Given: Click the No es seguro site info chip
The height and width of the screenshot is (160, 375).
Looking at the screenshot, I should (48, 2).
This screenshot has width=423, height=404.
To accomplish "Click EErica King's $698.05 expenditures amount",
· · · ·
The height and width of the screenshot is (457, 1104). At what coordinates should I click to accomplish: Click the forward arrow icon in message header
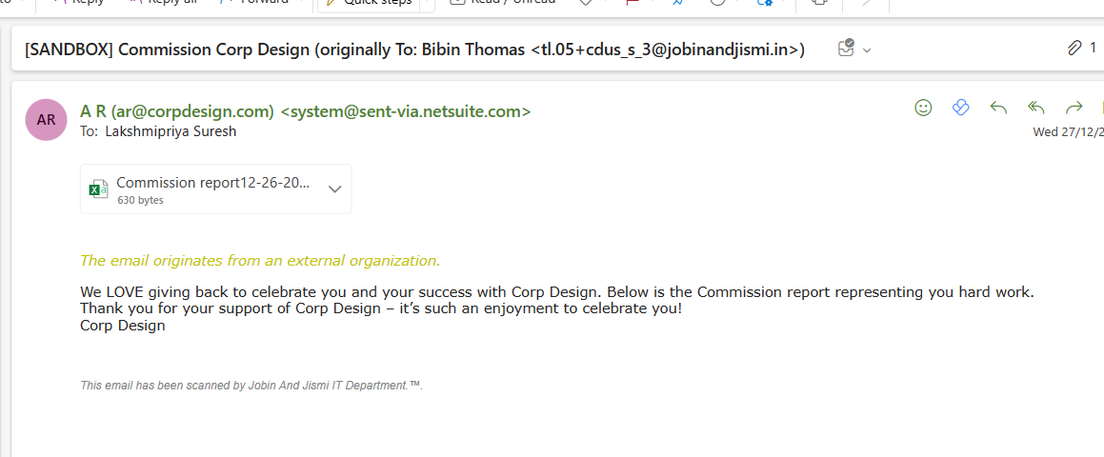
· · · ·
## Problem details
Transcribe the records word for word, from the line containing "Given: Click the No es seguro site info chip" through the line containing "EErica King's $698.05", both of those lines included.

## Result
Given: Click the No es seguro site info chip
The height and width of the screenshot is (160, 375).
Looking at the screenshot, I should (48, 2).
This screenshot has width=423, height=404.
To accomplish "Click EErica King's $698.05 expenditures amount",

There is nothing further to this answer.